The Commission dismissed Amazon’s argument that the agreement was signed with a third party and that the student and the laptop retailer were not privy to the contract. It held that when the seller concerned was permitted on the platform of the e-commerce website, the liability of the latter cannot be lost sight of.
The Commission observed, “Before floating an offer, the OP [Amazon] should have considered whether he was able to decide to issue the advertisement and after the contract is completed, it has no business to go away from the promise.”
Background of the Case
The case dates back to 2014, when Supriyo Ranjan Mahapatra, a law student, came across an offer for a certain company’s laptop for Rs 190 on the Amazon India website as compared to the original price of the product of Rs 23,499. Mahapatra put the order for the same and also obtained an e-mail confirmation that his order was successfully placed with an assurance that the item would be shipped shortly.
A few hours later, he received a phone call from the customer service department of Amazon saying that his order stands were cancelled because of ‘pricing problems’.
Mahapatra said the same was a violation of the specific performance of the contract, and after several attempts to contact customer service via their helpline and e-mail, on January 17, 2015, he received no reply and was forced to send a legal notice, but in vain. He then moved the District Consumer Forum, which held the company guilty of service failure and permitted the case in part by ordering it to pay Rs. 10,000/- compensation and Rs. 2,000/- cost of litigation.

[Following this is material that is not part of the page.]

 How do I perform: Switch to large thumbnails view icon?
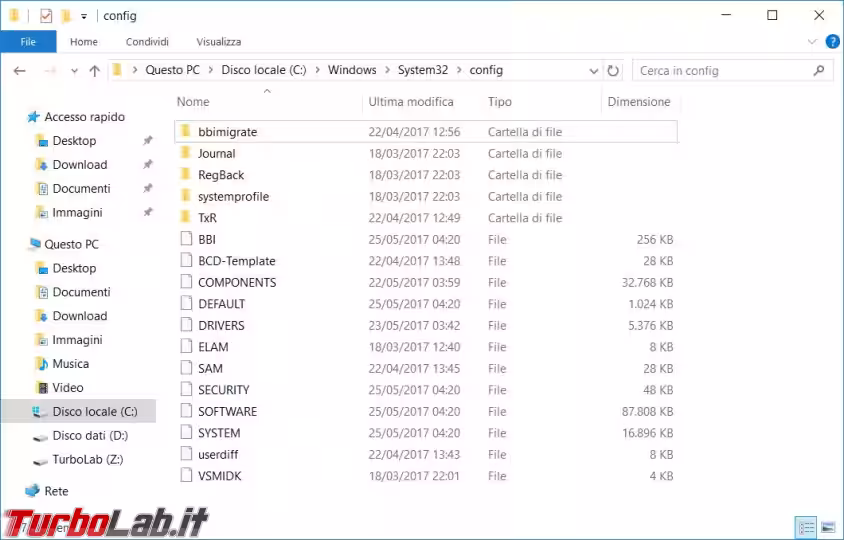point(827,526)
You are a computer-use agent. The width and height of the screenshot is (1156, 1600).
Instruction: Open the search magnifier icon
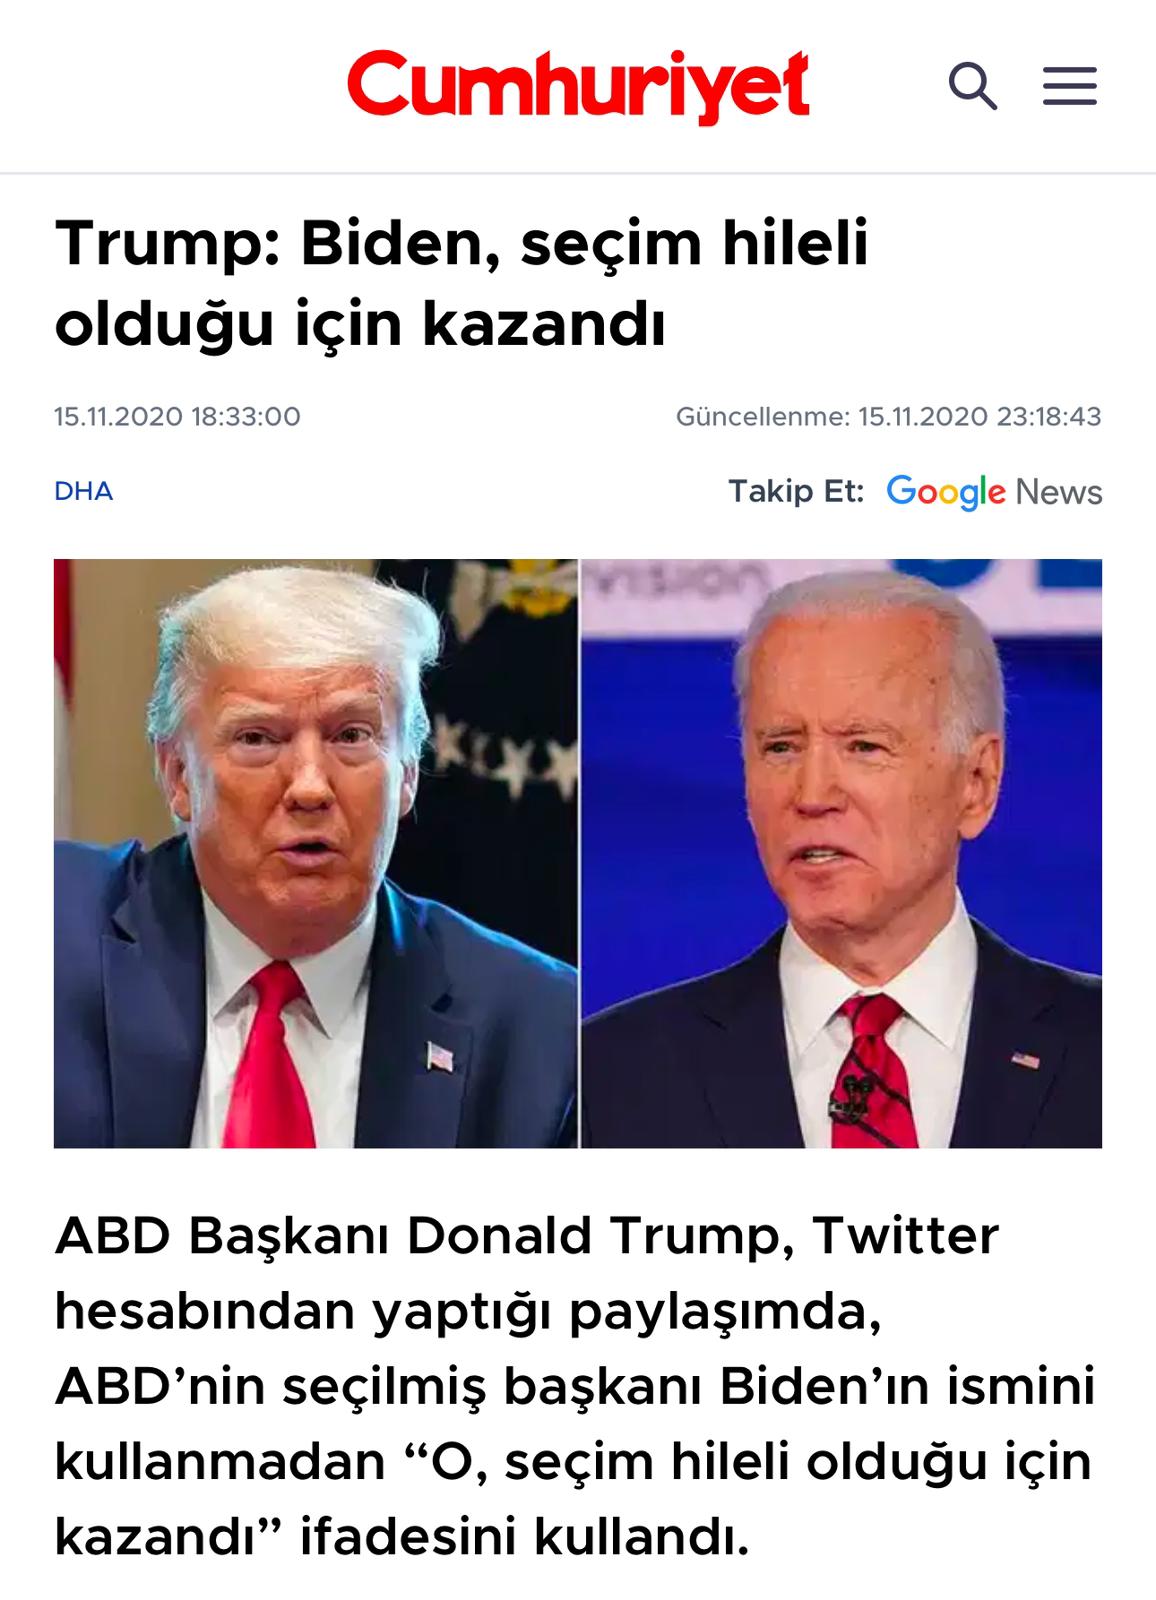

Mahapatra then approached the State Commission, for reasons of mental agony, seeking to increase compensation. He claimed that he urgently needed a laptop to complete a project, and he was forced to purchase another laptop because of Amazon’s unfair business practices.
He also urged that punitive damages must be imposed on the company so that in the future it will not engage in such unlawful activities. Under the former Consumer Protection Act, 1986, the case was dealt with.
Order of the Commission
The Commission allowed the appeal and ordered Amazon to pay Rs. 30,000/- to Mahapatra for causing mental agony and harassment, Rs. 10,000/- for punitive damages, and Rs. 5,000/- for litigation costs. In addition, it was intended to pay costs of Rs. 5,000/-.